Cette dimension d’espace en psychologie a été bizarrement très peu travaillée. Elle est cependant fondamentale ?
Je crois justement que la Mindfulness touche cela en plein coeur. Toutes les formes de psychothérapies ouvrent un espace. Mais l’espace n’est pas thématiquement travaillé dans les autres approches. Ici, c’est à mon sens un des ingrédients thérapeutiques majeurs, en tant qu’ouvrir un espace permet une nouvelle marge de manœuvre dans notre rapport à nous-même, aux autres et au monde.

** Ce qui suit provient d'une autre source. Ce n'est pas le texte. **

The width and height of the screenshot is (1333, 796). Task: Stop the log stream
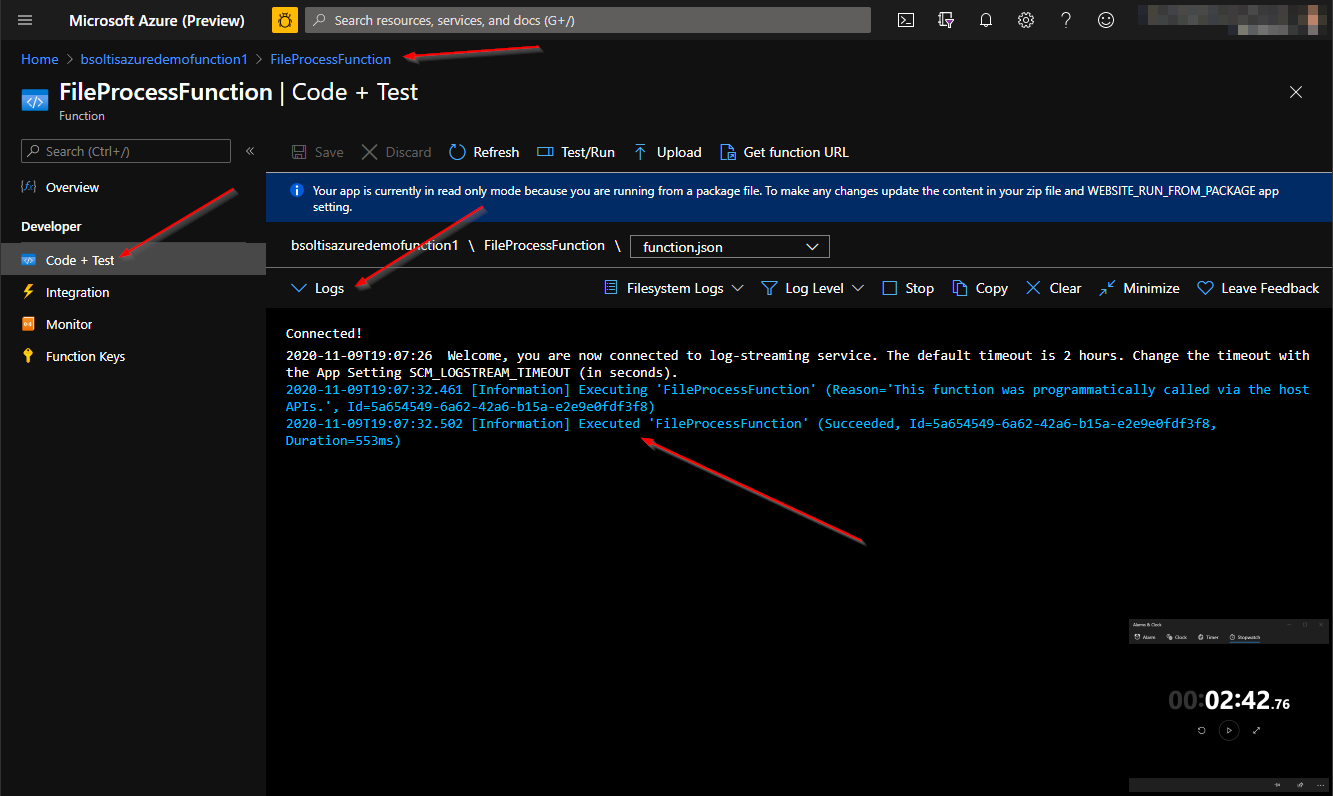click(x=908, y=288)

Cet espace, par la prise de contact et l’observation, permet de donner une place à la liberté. En effet, pouvoir prendre conscience de l’agitation de l’esprit par exemple, permet d’en être un peu moins esclave car nous sommes moins identifiés à cette agitation. Cela ne change pas pour autant la réalité : l’esprit est agité car il est ainsi fait, les émotions et les pensées sont toujours là, et nous serons encore soumis à la peine et à la mort. C’est la donne d’être humain ! Mais peut-être que par la méditation il s’agit justement d’apprendre à être vraiment humain c’est-à-dire apprendre à faire l’épreuve de notre liberté.

L’espace est une dimension cachée de la réalité, qui se trouve entre le psychique et le monde, et à part certains psychanalystes anglo-saxons comme Winnicott, il n’y a pas eu beaucoup de travaux consacrés à cette dimension ?
Tout à fait, d’ailleurs la référence à Winnicott est pour moi très importante car on peut penser la méditation comme un prolongement du concept de holding, la mère contenant son enfant. On identifie bien cette nécessité pour un être humain d’être contenu dès sa naissance, et peut-être que devenir adulte passe par le fait d’apprendre à se contenir soi-même. En développant cette qualité de contact à soi-même et aux choses telles qu’elles sont, nous devenons plus familier avec ce qui se passe. Se relier à la réalité directe des phénomènes intérieurs permet de les toucher à la racine. Si nous sommes anxieux par exemple et que nous pouvons simplement le reconnaître alors nous ne sommes plus immédiatement pris dans l’angoisse de l’angoisse. Nous appréhendons l’angoisse directement ce qui permet déjà de réduire le niveau de souffrance, de stress, de réactions conditionnées.
La mindfulness est une technique thérapeutique très confrontante. De ce point de vue, la MBSR est une proposition radicale par rapport à d’autres approches thérapeutiques. Nous ne cherchons pas à changer les choses ou atteindre un résultat. Il y a là un paradoxe profond : faire l’épreuve de la réalité telle qu’elle est nous ouvre une perspective de transformation. Tenir la posture, tenir ce rapport direct aux choses, à soi et au monde est le défi que nous devons relever dans la méditation.